The SAHRC said that it will have a look at his amended papers, then it will indicate if it will oppose his application to have its decision set aside.
Cape Town – The SA Human Rights Commission (SAHRC) has filed responding papers in the Gauteng High Court relating to Springbok lock Eben Etzebeth’s application to have the commission’s
decision to institute proceedings against him in the Equality Court set aside.
On Monday night SAHRC chairperson Bongani Majola said: “In terms of the application filed, Etzebeth has 10 days to decide whether or not to amend his papers. After that, we will have a look at his amended papers, then we will indicate if we will oppose his application to have our decision set aside.”

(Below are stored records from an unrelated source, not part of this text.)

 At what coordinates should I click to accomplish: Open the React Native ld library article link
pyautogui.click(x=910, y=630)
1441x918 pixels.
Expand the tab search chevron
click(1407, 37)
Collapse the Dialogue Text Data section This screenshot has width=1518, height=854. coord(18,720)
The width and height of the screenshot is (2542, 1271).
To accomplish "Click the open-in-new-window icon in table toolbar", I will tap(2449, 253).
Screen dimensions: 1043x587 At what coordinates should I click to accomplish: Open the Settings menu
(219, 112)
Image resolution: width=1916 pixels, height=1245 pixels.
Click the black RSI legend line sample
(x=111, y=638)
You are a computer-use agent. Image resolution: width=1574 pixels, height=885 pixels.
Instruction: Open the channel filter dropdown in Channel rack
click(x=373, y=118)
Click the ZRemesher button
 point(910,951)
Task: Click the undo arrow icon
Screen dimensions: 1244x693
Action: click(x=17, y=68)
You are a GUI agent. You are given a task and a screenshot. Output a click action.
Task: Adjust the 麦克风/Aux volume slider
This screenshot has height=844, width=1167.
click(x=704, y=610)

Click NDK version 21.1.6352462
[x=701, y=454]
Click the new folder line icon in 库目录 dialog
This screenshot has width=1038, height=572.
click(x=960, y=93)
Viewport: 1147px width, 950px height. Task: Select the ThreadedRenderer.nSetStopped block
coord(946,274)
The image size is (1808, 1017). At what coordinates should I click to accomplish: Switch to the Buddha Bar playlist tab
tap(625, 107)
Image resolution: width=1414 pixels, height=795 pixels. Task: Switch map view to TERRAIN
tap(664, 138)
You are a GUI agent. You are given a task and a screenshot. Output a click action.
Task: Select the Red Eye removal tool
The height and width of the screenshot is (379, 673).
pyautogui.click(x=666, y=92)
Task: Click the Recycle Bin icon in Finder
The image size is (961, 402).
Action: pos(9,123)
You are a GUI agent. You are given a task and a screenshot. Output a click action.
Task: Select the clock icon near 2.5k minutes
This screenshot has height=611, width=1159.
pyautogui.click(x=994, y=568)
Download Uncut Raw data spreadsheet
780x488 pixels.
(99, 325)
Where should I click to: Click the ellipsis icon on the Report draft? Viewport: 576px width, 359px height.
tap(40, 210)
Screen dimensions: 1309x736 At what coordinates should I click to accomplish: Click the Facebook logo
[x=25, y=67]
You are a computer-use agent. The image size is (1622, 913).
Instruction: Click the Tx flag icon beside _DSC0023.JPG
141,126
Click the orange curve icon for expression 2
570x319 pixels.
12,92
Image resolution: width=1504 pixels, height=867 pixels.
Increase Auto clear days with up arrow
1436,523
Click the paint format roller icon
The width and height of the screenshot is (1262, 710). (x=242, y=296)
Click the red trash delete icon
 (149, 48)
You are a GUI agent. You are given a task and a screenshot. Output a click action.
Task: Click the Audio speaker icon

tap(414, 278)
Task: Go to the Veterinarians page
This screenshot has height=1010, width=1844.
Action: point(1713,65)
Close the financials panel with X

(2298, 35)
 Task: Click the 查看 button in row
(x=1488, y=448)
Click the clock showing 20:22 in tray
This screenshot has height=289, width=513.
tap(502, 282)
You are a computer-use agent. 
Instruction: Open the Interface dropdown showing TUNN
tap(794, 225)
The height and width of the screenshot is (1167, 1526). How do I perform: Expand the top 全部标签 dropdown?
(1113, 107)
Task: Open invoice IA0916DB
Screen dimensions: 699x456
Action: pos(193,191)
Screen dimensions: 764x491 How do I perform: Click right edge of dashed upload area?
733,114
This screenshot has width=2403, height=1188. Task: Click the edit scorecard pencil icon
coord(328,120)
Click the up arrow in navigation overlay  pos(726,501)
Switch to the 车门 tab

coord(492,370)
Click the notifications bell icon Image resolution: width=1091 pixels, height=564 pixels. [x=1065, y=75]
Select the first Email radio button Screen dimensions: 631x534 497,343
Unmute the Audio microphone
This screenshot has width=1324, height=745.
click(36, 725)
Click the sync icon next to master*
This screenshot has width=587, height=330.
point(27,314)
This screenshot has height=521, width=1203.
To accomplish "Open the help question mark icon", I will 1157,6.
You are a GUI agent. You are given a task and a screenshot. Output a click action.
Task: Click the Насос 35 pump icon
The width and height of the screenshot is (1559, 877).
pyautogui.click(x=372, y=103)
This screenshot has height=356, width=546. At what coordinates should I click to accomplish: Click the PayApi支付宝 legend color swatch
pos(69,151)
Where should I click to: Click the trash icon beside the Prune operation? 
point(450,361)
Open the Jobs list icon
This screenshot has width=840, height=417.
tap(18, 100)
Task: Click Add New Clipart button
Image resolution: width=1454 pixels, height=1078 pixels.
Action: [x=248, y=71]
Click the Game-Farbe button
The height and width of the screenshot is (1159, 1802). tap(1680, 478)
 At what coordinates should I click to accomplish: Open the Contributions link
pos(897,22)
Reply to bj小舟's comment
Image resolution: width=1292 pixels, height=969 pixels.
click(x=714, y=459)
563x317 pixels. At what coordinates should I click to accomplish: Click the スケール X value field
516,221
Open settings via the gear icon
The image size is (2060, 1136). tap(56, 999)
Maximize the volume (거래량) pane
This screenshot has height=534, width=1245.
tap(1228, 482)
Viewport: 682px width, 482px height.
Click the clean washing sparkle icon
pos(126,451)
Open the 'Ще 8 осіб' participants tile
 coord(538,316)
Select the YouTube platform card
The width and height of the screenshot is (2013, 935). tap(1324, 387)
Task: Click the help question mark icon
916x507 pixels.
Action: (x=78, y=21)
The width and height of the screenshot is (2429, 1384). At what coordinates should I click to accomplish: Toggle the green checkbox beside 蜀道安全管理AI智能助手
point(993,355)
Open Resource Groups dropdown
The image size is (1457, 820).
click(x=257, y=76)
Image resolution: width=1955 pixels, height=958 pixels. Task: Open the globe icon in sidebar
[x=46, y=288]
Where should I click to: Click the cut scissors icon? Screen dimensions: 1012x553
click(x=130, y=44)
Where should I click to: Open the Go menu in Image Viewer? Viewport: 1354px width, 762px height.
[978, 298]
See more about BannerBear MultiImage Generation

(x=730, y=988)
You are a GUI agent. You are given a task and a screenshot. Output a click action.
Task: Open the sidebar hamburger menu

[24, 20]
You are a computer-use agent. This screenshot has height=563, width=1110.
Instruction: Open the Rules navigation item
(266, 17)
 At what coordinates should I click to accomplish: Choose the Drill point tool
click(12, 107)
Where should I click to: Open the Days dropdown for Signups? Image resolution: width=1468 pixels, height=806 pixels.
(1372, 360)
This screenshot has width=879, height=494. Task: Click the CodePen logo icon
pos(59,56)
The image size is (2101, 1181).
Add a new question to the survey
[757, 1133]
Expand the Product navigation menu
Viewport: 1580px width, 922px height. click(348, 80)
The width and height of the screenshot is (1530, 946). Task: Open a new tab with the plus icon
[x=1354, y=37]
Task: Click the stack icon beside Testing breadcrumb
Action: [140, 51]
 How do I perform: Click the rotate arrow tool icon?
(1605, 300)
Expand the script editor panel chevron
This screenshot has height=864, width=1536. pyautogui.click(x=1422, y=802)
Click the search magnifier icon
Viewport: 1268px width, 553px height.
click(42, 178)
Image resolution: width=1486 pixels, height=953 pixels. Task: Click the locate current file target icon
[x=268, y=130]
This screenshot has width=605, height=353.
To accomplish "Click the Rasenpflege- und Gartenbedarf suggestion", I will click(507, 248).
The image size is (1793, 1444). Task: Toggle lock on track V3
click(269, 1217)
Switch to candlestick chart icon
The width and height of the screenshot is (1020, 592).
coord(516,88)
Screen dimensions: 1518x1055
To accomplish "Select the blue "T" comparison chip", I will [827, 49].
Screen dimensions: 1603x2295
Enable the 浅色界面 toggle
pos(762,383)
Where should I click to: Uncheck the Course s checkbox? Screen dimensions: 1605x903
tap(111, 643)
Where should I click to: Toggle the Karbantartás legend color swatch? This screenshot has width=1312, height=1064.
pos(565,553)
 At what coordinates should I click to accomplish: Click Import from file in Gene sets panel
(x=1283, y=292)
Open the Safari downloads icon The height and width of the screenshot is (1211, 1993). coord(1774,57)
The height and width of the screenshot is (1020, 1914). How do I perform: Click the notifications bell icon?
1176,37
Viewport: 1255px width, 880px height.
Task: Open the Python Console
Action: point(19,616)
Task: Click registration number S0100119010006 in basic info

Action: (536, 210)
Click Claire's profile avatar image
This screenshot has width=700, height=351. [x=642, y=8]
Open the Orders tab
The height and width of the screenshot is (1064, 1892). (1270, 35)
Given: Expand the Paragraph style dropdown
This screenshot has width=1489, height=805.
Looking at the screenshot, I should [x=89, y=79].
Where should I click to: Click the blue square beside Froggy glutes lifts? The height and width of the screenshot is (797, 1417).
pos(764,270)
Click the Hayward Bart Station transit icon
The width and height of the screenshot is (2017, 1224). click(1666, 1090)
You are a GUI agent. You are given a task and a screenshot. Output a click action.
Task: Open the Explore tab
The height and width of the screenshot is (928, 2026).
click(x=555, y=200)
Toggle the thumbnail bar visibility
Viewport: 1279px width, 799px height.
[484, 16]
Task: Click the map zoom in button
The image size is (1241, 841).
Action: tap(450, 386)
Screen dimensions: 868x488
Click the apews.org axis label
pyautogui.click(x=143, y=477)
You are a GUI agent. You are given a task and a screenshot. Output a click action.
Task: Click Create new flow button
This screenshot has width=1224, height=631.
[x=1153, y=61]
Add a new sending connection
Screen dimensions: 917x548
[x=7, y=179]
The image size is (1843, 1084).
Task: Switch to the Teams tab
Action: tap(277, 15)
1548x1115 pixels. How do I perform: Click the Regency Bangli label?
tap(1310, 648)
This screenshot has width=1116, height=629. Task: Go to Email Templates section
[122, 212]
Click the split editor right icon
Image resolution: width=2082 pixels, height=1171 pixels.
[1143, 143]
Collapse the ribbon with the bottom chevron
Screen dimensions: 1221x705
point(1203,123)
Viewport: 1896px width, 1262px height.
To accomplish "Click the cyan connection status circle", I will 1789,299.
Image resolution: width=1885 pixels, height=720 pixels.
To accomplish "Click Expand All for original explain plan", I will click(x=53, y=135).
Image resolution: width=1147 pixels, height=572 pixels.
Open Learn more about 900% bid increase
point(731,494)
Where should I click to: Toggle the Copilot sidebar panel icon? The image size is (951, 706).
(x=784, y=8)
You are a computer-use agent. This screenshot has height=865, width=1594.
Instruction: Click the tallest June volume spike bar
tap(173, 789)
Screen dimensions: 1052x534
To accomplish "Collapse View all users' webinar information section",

The litigation emanates from an alleged racial incident in the early hours of August 25 at the Die Watergat Pub in Langebaan on the West Coast. It is alleged that Etzebeth and a group of men assaulted, pistol-
whipped and racially abused four
people outside the pub.
The incident has sparked widespread condemnation and a series of protests in the area. The men: Enver Wilsnach, Yoraya Papier, Mogamad Smith and Kay Lee Brook are looking for compensation of more R1m. There were also calls to stop Etzebeth from playing in the Rugby World Cup in Japan.
The SAHRC filed a complaint in the Equality Court in Hopefield on behalf of the four against Etzebeth, but he has filed opposing papers in the Gauteng High Court, seeking to have a decision by the SAHRC set aside.
He also accused the institution of being biased against him.
Nigel Samuels, the lawyer for the victims, said: “I’m not representing the four in the Equality Court.
Yesterday, I met with the investigating officer who told me he is waiting on the results of ballistic tests done on Etzebeth’s firearm. All statements have been obtained.
“The docket will then be referred to the National Prosecution Authority for a decision on whether to prosecute or not. I’m awaiting the NPA’s response.”
Meanwhile the Khoisan Defence Campaign has indicated that the battle against Etzebeth is of national importance, and it wants the Equality Court to ban the term “hotnot” and have it declared hate speech.
Organiser Sammy Claassen said: “The word ‘hotnot’ has the same derogatory meaning as the K-word. We want the Equality Court to use this case to declare ‘hotnot’ as hate speech, coupled with criminal proceedings against those using the word.
“This matter is not about the four victims but about all the thousands of coloureds who suffer racial abuse daily. If the K-word is used, the perpetrators are dragged to court, and that is what we are calling for in the Etzebeth matter. The World Cup is finished, and it is time the court deals with Etzebeth.”
Police spokesperson Noloyiso Rwexana confirmed that cases of assault with the intent to cause grievous bodily harm, crimen injuria and pointing a firearm had been registered.